Objective — Copy out the lines of the listing below word for word, starting at the line containing "Task: Click the volume icon in system tray" and continuing down to the line containing "1366x768 pixels.", with both of those lines included.

Data supplied —

——————

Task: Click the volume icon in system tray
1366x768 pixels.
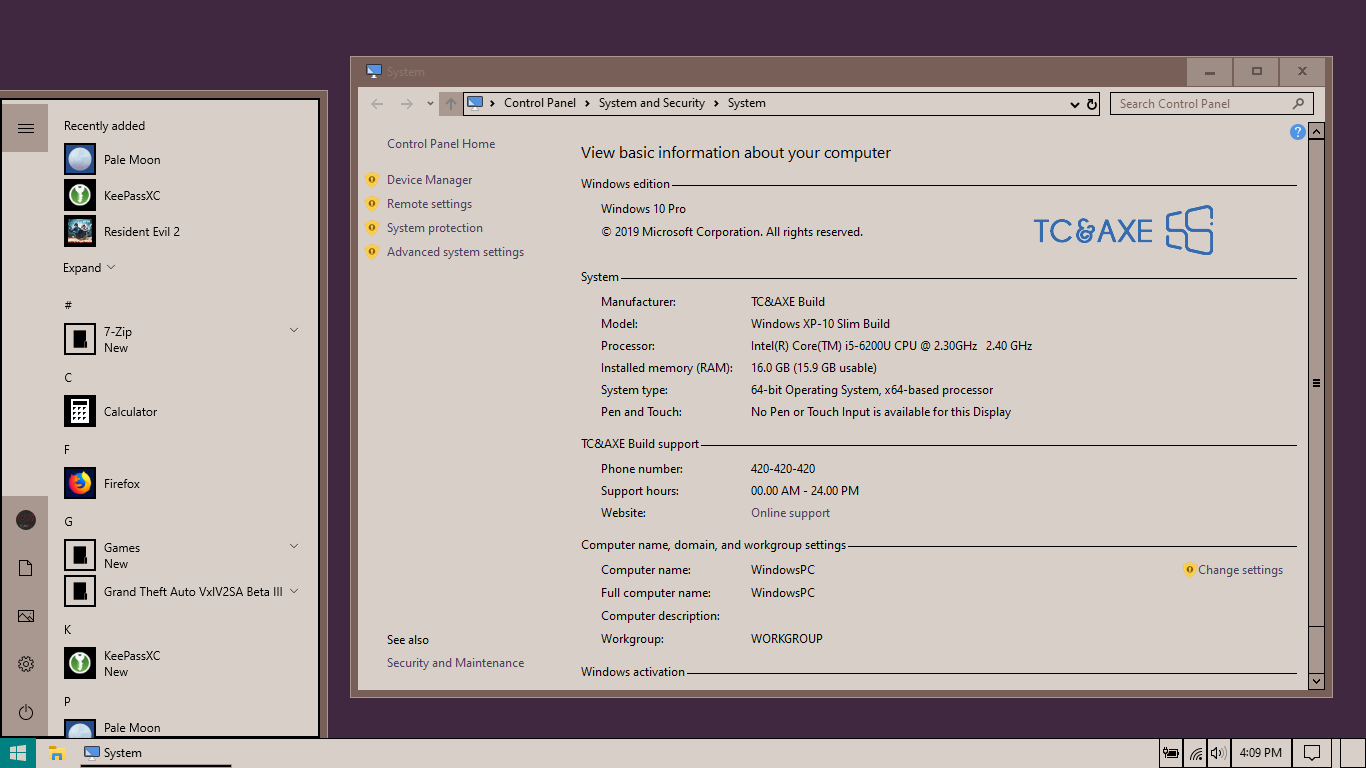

——————

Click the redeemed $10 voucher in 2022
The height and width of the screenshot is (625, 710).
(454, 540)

——————

Full solution —
Task: Click the volume icon in system tray
1366x768 pixels.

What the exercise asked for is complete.